With a wide range of camps in a broad array of categories—the arts, sports and STEM to name just a few—it can be hard to figure out how to choose the right one. Many camp organizers suggest getting input from your child.

“Start talking to the kids about what is interesting to them,” advises Christine Hill, director of continuing and professional studies at the Columbus College of Art & Design. CCAD offers weeklong, half-day workshops for students in grades 1-12. The camps include traditional painting, printmaking, drawing, digital media, film and video, and fashion design.

“Parents should be mindful of the things kids enjoy that they haven’t had a lot of time to enjoy throughout the school year,” Hill recommends. “What have they always wanted to do and haven’t had the chance to try, or what skills do they want to improve on now that they have the time?”

How much say should your child have in the final decision?
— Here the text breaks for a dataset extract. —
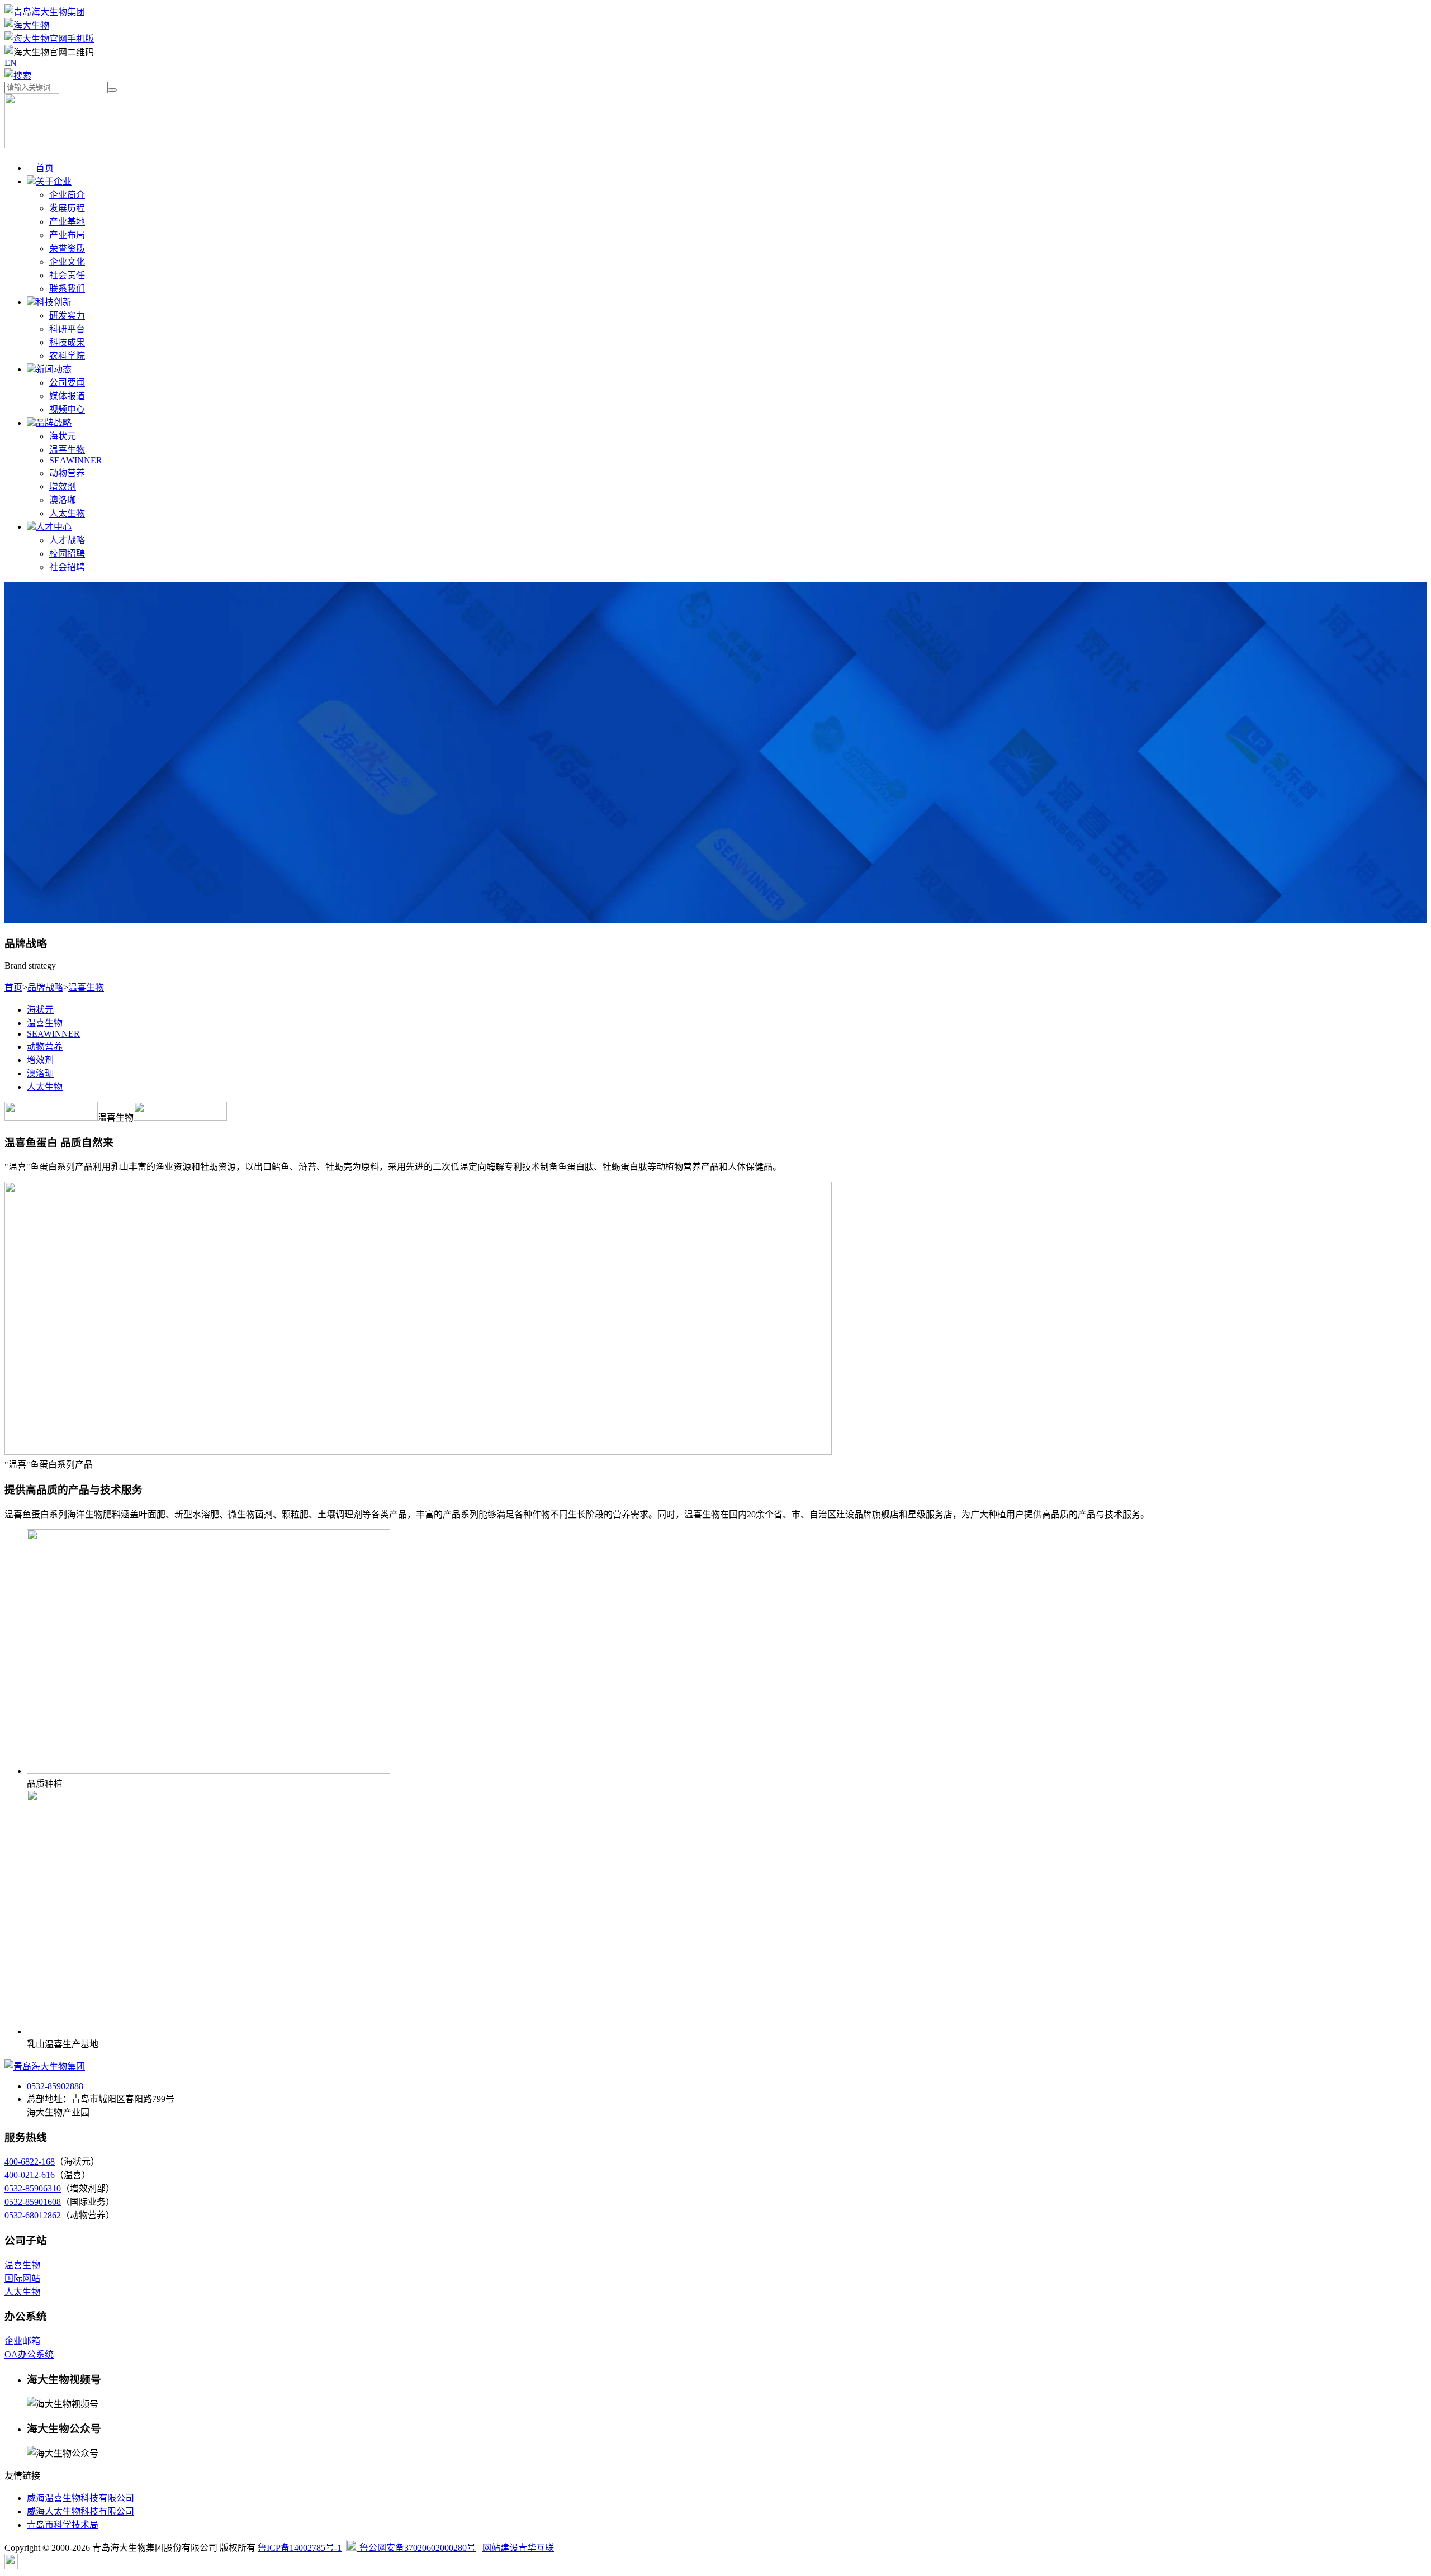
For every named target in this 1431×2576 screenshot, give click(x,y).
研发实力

Wendy Frantz, summer camp coordinator for the Columbus Recreation and Parks Department, says age often is the determining factor. “It’s dependent on the child, but a 6-year-old may not get as much of a vote as a 9- or 10-year-old,” she says. “But take time to go through a camp guide with your child and let them pick out different activities that might interest them.”

CRPD offers camps at sites all over the city, with themes including sports, horseback riding and even Columbus police and fire exploration.
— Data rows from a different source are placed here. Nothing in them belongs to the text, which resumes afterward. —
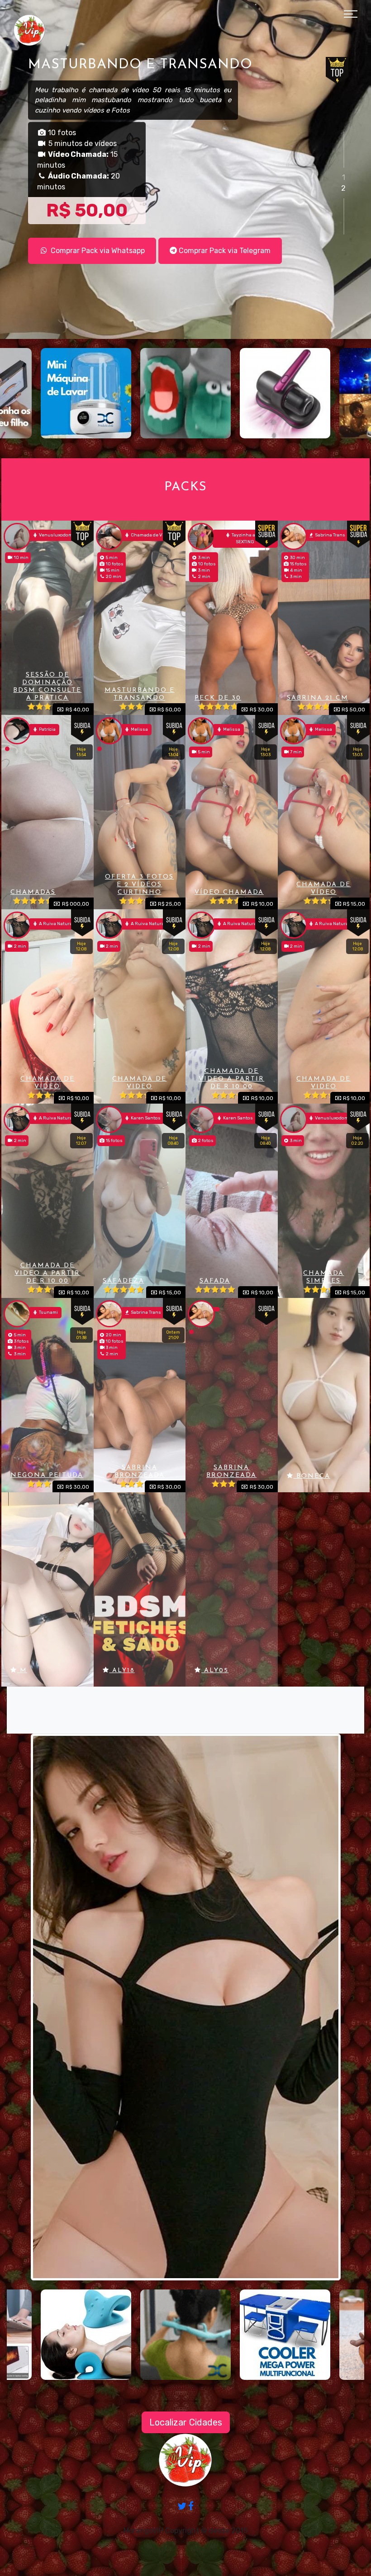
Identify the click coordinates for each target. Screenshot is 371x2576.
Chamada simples (323, 1277)
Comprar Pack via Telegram (224, 252)
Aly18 (122, 1670)
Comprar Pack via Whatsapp (97, 252)
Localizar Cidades (185, 2422)
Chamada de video (47, 1083)
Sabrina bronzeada (139, 1471)
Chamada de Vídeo (323, 888)
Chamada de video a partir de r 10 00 (231, 1079)
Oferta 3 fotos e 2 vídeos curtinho (139, 885)
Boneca (312, 1476)
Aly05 (214, 1670)
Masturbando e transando (140, 694)
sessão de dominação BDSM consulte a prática (47, 686)
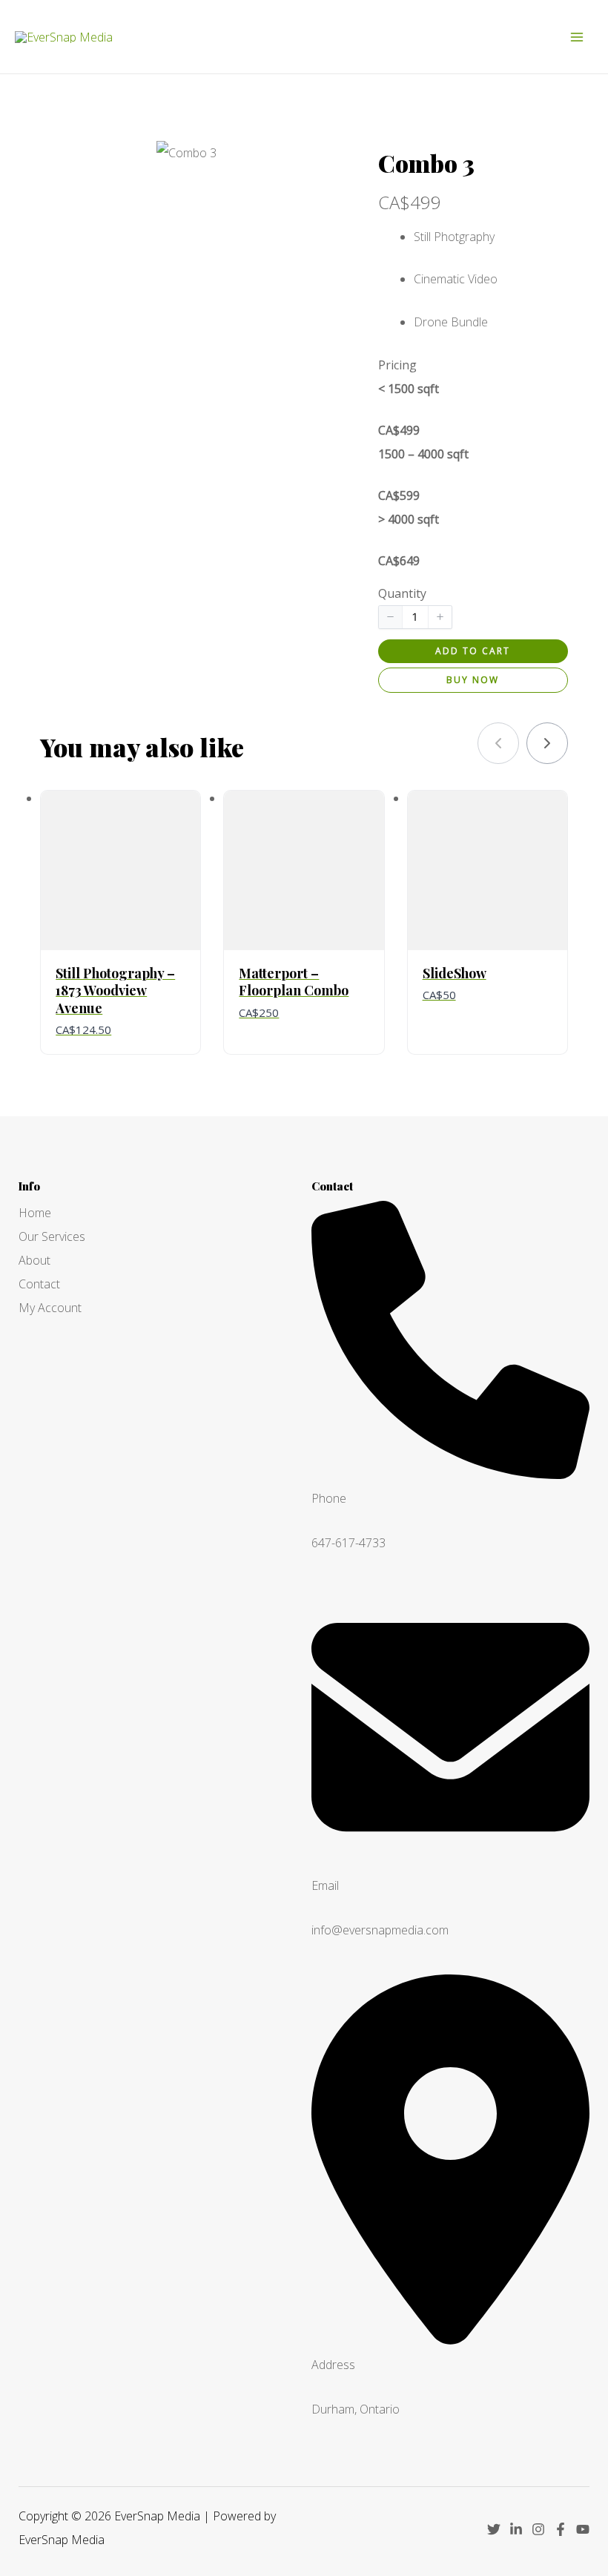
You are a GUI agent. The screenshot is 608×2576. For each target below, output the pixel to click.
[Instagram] (538, 2529)
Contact (39, 1284)
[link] (547, 743)
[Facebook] (560, 2529)
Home (35, 1213)
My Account (50, 1307)
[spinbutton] (415, 617)
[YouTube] (582, 2529)
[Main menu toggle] (577, 37)
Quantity (402, 593)
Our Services (52, 1236)
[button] (391, 617)
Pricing (397, 365)
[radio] (473, 409)
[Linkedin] (516, 2529)
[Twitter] (493, 2529)
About (34, 1260)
Rhonda Tipple, an Ostrander mother of two, likes to choose a camp based on the learning component. “I feel like it’s a great experience whenever I can provide fun that involves learning,” Tipple says.
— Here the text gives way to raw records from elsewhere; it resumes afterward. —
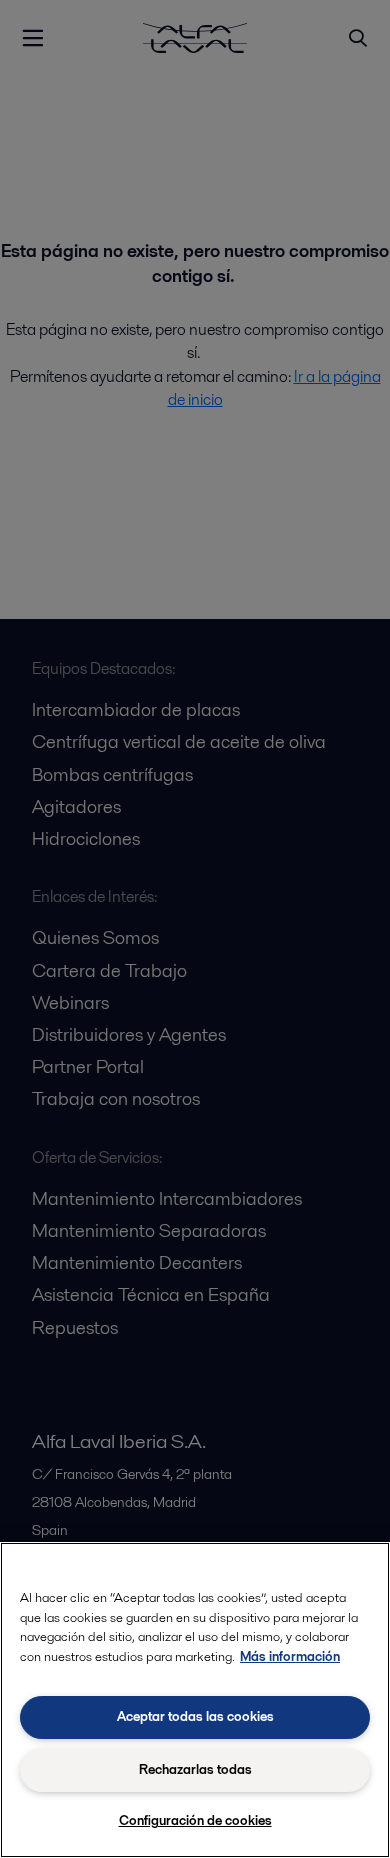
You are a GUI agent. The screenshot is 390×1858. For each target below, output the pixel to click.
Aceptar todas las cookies (195, 1716)
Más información (290, 1656)
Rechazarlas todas (195, 1769)
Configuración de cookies (195, 1820)
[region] (195, 1700)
Her 10-year-old daughter, Mia, has enjoyed the camps at the Stratford Ecological Center in Delaware and the Columbus Zoo and Aquarium. Tipple is also sending her 3-year-old son, Jake, to the Stratford Ecological Center this summer. “It’s a self-sustaining farm, and they’ll teach the kids about recycling and reusing,” Tipple says. “The kids will make bread and pie, and collect eggs. They start them at a young age.”

Before signing up for a summer program, be sure to do some research. The American Camp Association recommends checking for ACA accreditation, which the organization says “means that a camp cares enough to undergo a thorough peer review of its operation—from staff qualifications and training to crisis management.” Other good questions include finding out what kind of training the counselors undergo, whether staff members are required to have background checks, and the ratio of counselors to campers.

Another thing to consider: the refund policy. “It sounds crazy, but especially when you are signing up in advance, know if they are hanging onto the fee,” Hill says. “We [at CCAD] don’t charge a fee until you are one week out of the class. Know the hidden costs of a program. Are you going to be buying materials or equipment to participate?”

Sometimes, camp can be a good way to test out subjects of interest for a child’s future. The PAST Foundation, located near the Ohio State University campus, has a variety of summer offerings through its Bridge Program—most of them STEM- and arts-focused. “Everything we do is designed thinking and solving a problem or challenge,” says Andy Bruening, Bridge Program director. “At the end of each week, there’s always a presentation of learning. I like to tell parents these types of camps help prepare their kids for a career. They’ll explore and see things that may become their job in the future. Kids might want to learn more about coding or Lego robotics. Our camps give them a lot of experiences.”

Whether they’ll attend for just a week or for the whole summer, Frantz of CRPD encourages parents to talk to their children about adjusting to camp. “It’s like going to school,” she explains. “Talk to them about what will happen. If your child has anxiety, visit the site with them before you go. Many of our camps are at the local community centers.”

And, while summer programs can keep kids active and even provide full-time care while school’s not in session, some organizers advise parents not to fall into the overscheduling trap.

“I do think during this summer period, it’s important for kids to have structured time doing something,” CCAD’s Hill says. “But if you are pushing them to do something too similar to their academics, you might be teaching them to not love school. Balance that with time the kids are not structured, when they can dig into reading a book or playing with friends. Kids need some time to decompress.”